What if I wasn't beautiful??? What if I didnt hold the back of your neck the next time you kissed me?? What if I ate bittergourd just before you kissed me?? would I still taste as sweet??? I have 60 " WHAT IF"s all based on your reasons for loving me.

You may be more matured than your friends but your still a high school kid who has a lot of learning to do. I dont know if I'm willing to wait for you to grow up...



The letter (29/5/2012)

The letter that I wrote after being with you for the past 8 months but never gave to you . . .

..........................................
I can no longer picture a life without you by my side. Every wish I have nowadays is about us and a future together. You are my heart and soul. if you ever leave, life wouldnt be the same. I would lose my mind for a few months maybe then realise you might have just been a dream.

I am thankful and grateful that I've been fated tto be with you this long and maybe longer, hopefully forever. I'm missing you everyday and it would've killed me if my love for you wasnt strong enough to wake me up each morning. All my life, I've never met a guy like you. I never wanted to hold on to someone so badly. I would lay down my life for you. Thats how important you have become to me. I always thought I had a problem with commitment. i always felt that somehow, whenever i broke up with someone, it was because of who I am that they can't live with. You became the guy that I've been waiting for.

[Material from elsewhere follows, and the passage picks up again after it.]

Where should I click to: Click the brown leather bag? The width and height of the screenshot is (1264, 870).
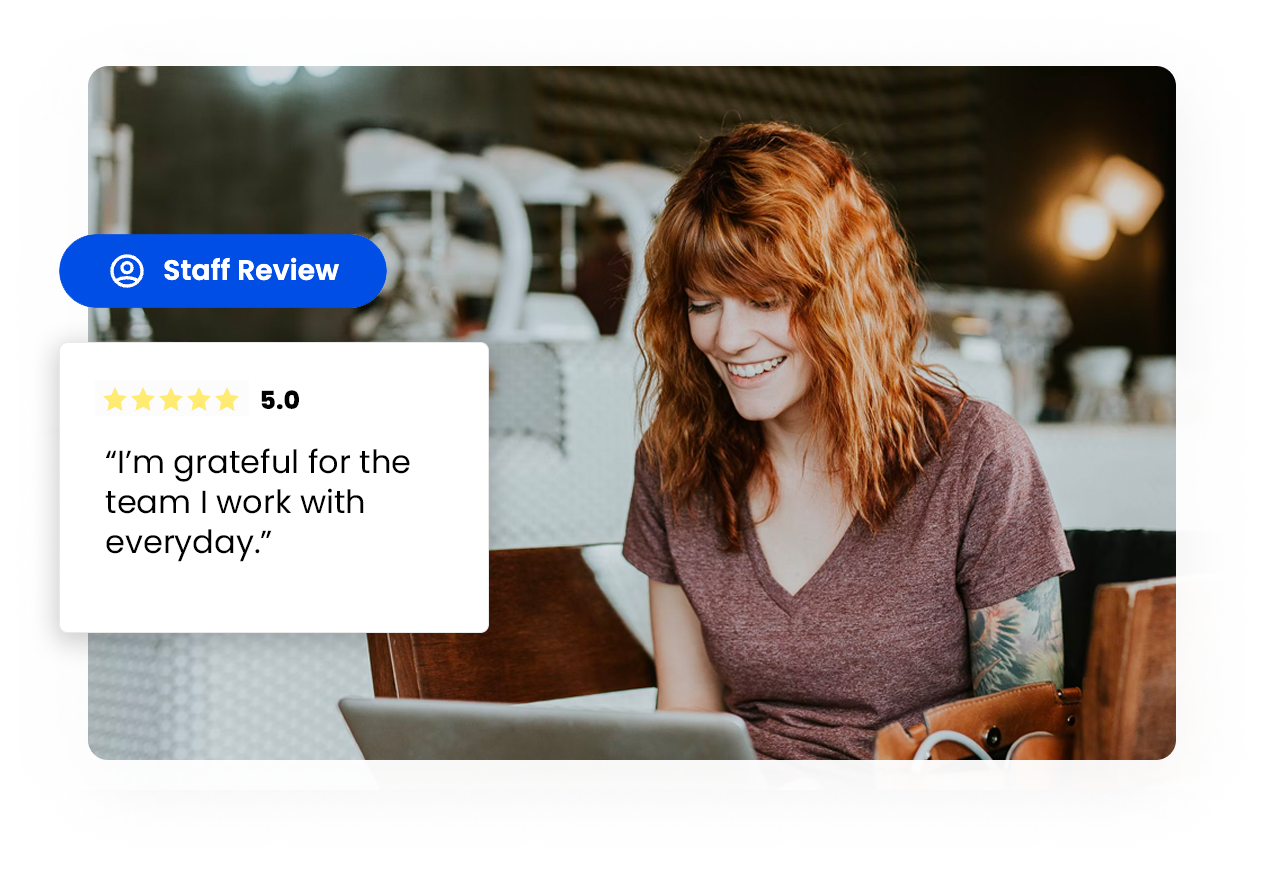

You are the one I want. You are the one I love. You are the one I can't live without. You are the one I need. When I'm with you, I feel loved. I feel safe. I feel like I'm at home. My heart is with you no matter where I am, no matter where you are. You are the part of me that makes me feel whole.

Knowing that you mean so much to me, scares me. All you need to do is leave or disappear and my life would fall apart. You're my everything. You could break me until i'm inconsoleable. People change all the time. It's natural and normal. Not knowing what is going to happen to us in the future scares me. I love you too much to lose you.

I go to sleep every night looking out my window wishing on a star that you will be mine forever. I'll never see a more beautiful night than the one I'll spend watching the stars with you, falling asleep in your arms. When I see you smilling, my heart flutters. When you kiss me, I feel like I'm flying. I would never want to miss a moment with you. In my heart, I know you're the love of my life I would never let go.
...............................................

Fate had different plans for us when I got back. This letter and my love was all that I had for you. You gave me countless letters and a folio/scrapbook of us. I know I've changed since I left to college. You just couldnt accept the difference.

Wednesday, June 6, 2012

I Can't

There’s a little pain behind every “its ok.” I know I’m a very patient person. It takes quite a lot to hit a nerve in me. Even with a lot of patience, there’s always a limit. The people you really care about have the power to create the happiest moment or stab your heart with the sharpest knife. Realising that you’re the reason I’m smiling and the reason why I’m crying just shows that I care about you.

But I can’t change you. I can’t make you see some people the way I see them. I can’t make you stop talking about “that”. I can’t make you stop killing me inside. I can’t make you understand why I see things differently. I can’t stop being happy with others just because you don’t like them. I can’t do everything your way. I can’t live life the way you want me to.
So get over the fact that I am who I am. Don’t tell you what to do, I just advise you but I give you a choice because it’s your life not mine. I listen so shouldn’t you do the same? I support you, so why am I left alone?